WASHINGTON - The League of United Latin American Citizens, the largest and oldest Hispanic civil rights membership organization in the country, is urging some Democratic and Republican candidates to stop using ads stereotyping and denigrating Latinos and other targeted minorities for political gain.
“The ads coming from certain states are offensive and there must not be any room for discrimination or stereotypes in elections,” said LULAC National President Margaret Moran. “LULAC would like to have the ads taken down immediately. Intolerance and discrimination are nothing new to Latinos, but our country's anti-Latino sentiment has escalated in recent months. Latinos are tired of being the punching bag. We are tired of Congress ignoring our endless calls for immigration reform. It's time for us to stand up and say that we won't tolerate being the punching bag anymore.”
LULAC has been working with various coalition Latino organizations to make sure and get Latinos to vote in this November’s elections. At a press conference last week, a coalition of national Latino organizations issued an urgent call to Latino voters—who are likely to be key factors in several highly contested elections across the nation—to participate in the upcoming midterm election.

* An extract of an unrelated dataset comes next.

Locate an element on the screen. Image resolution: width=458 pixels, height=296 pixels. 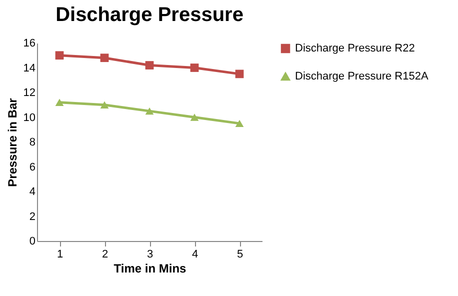
y-tick-label: 2 is located at coordinates (32, 216).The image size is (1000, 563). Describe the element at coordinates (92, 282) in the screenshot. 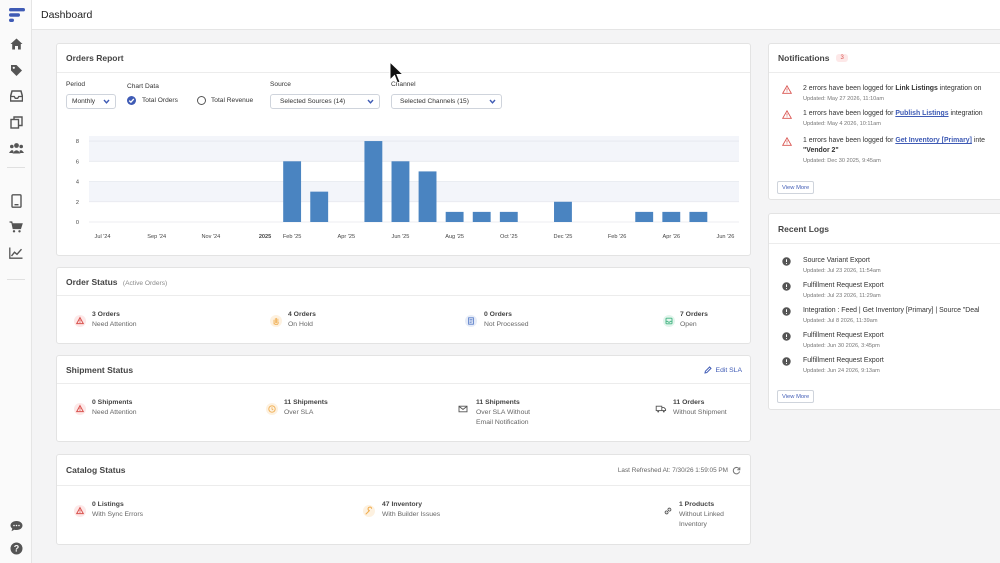

I see `order-status-title-text: Order Status` at that location. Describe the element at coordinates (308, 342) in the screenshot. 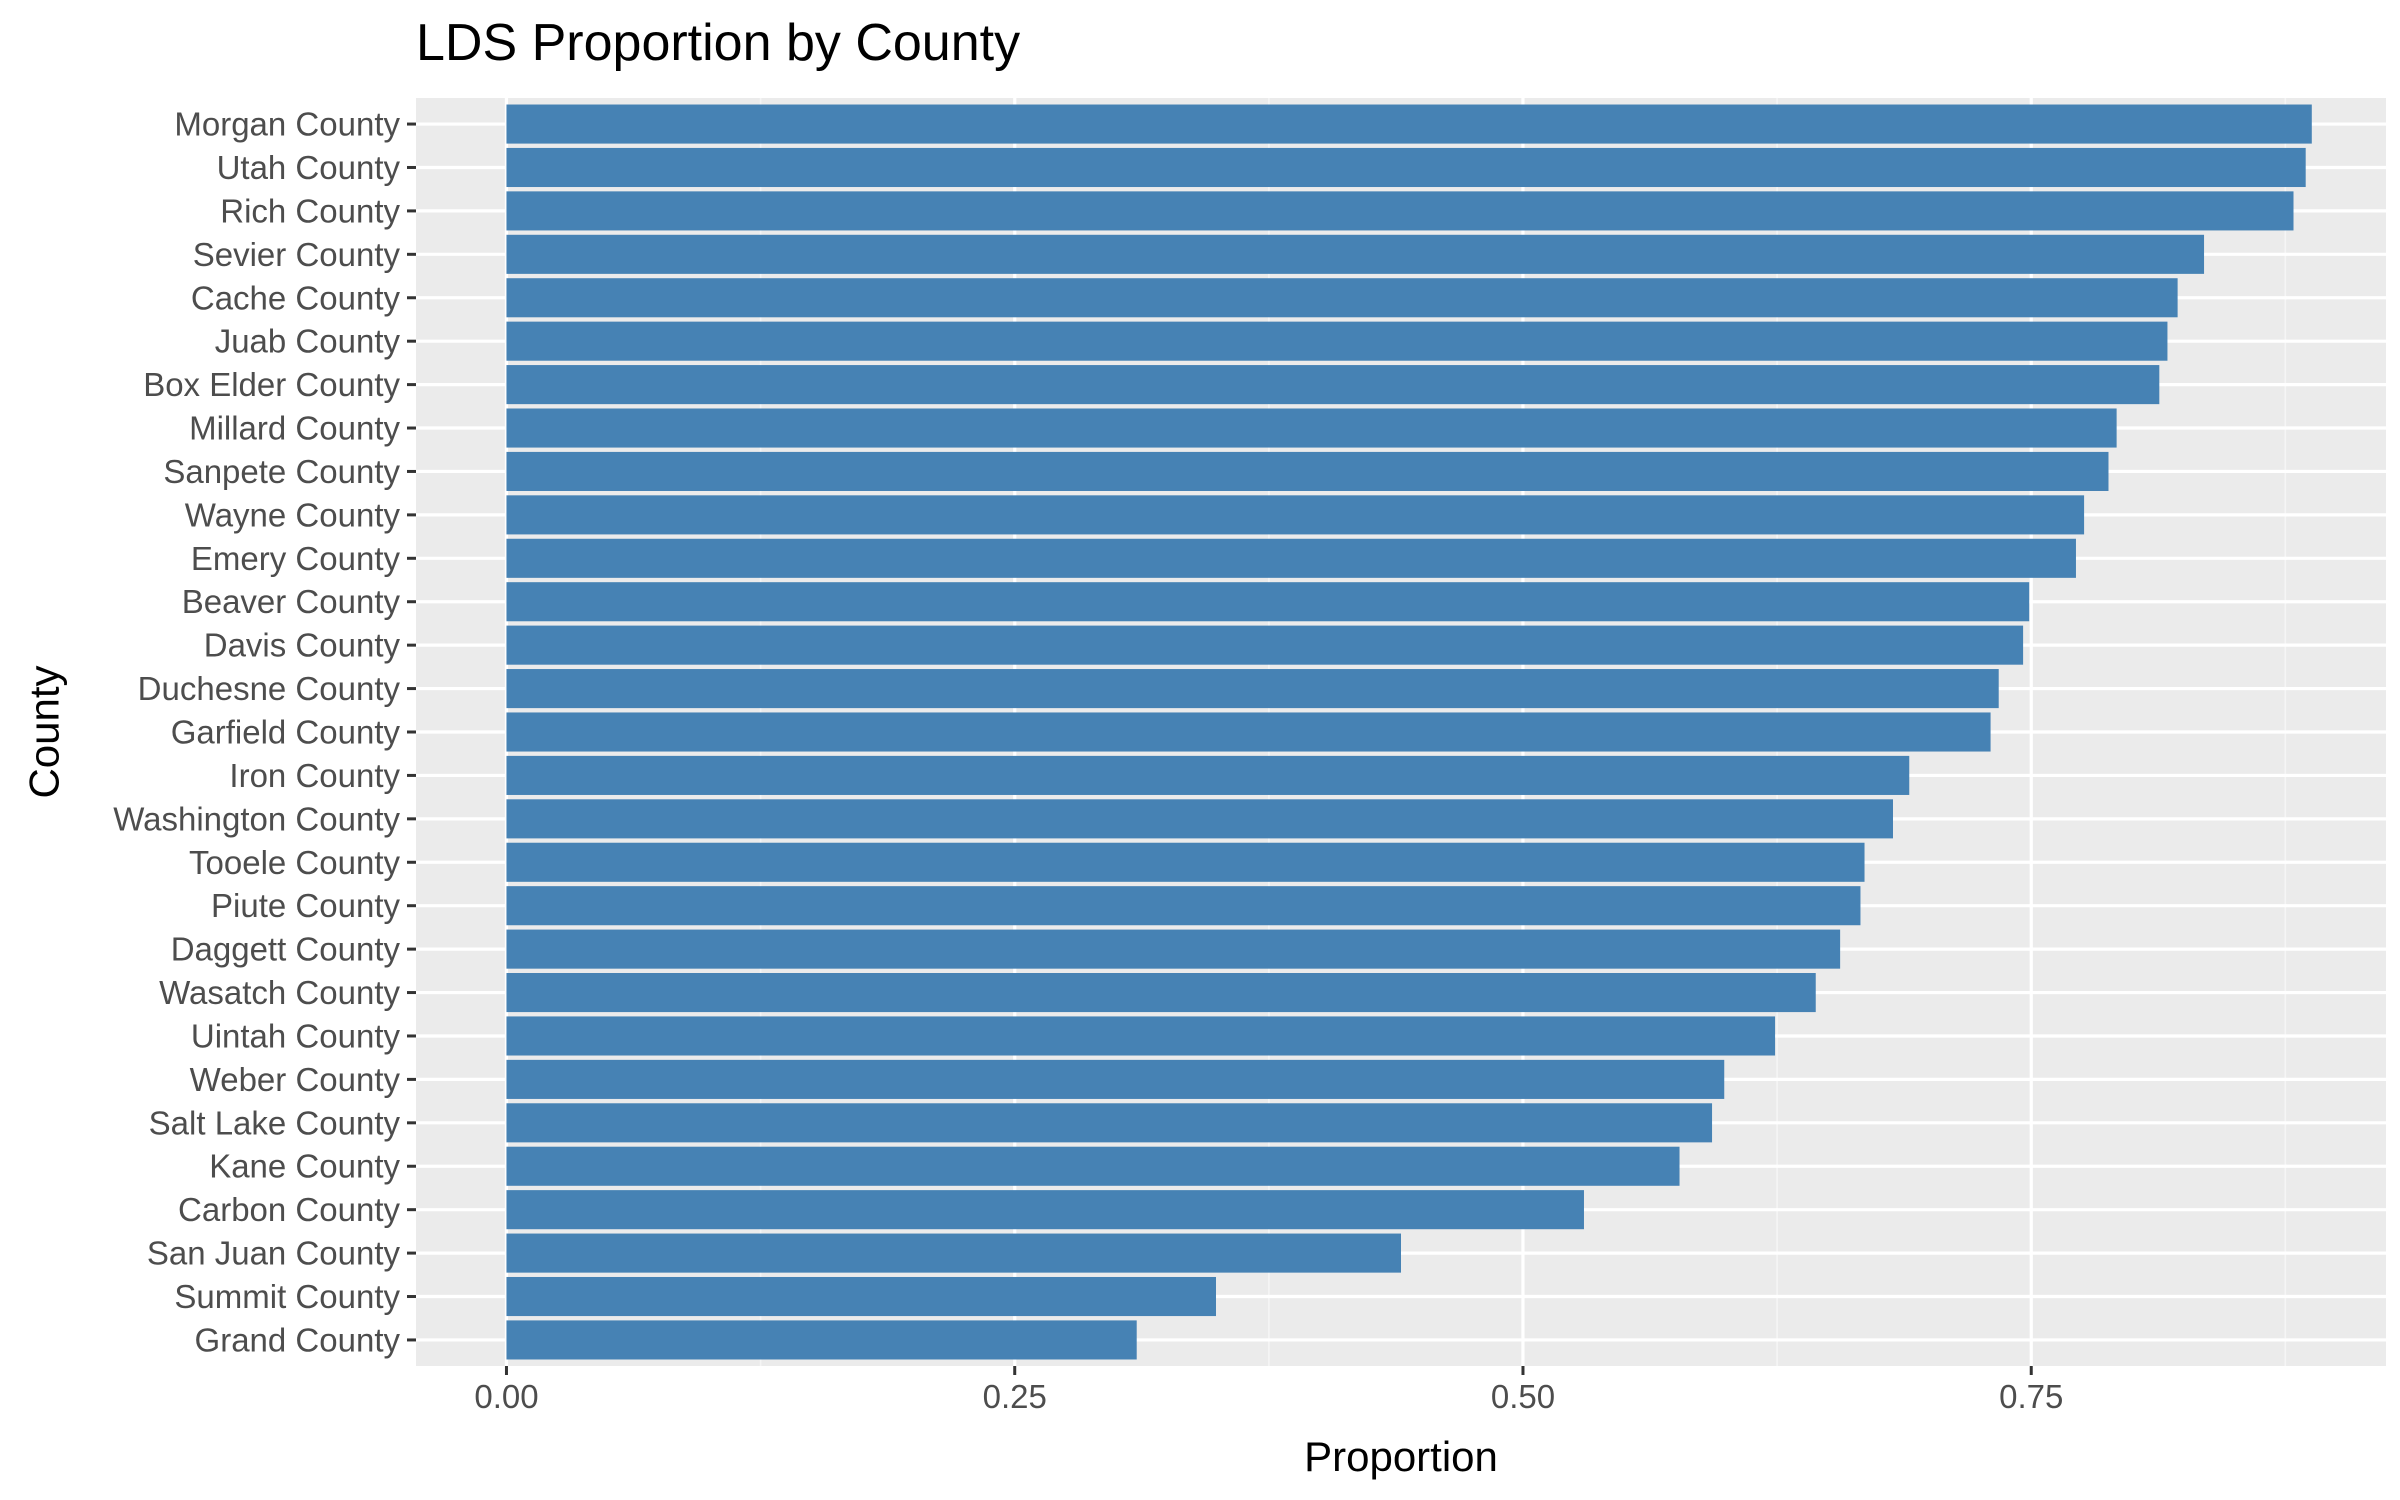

The coalition members also outlined their plans to energize Hispanic turnout in November through a series of new public service announcements, a national voter hotline, and stepped-up get-out-the-vote efforts focused on transforming voter anger toward the tone of this year’s campaigns into action. The event gathered a number of national Latino organization engaged in voter registration, education, and protection, including Democracia U.S.A., Hispanic Federation, Mi Familia Vota, the National Association of Latino Elected and Appointed Officials (NALEO), Voto Latino, and NCLR (National Council of La Raza).
The League of United Latin American Citizens, the largest and oldest Hispanic membership organization in the country, advances the economic conditions, educational attainment, political influence, housing, health and civil rights of Hispanic Americans through community-based programs operating through 880 LULAC councils nationwide.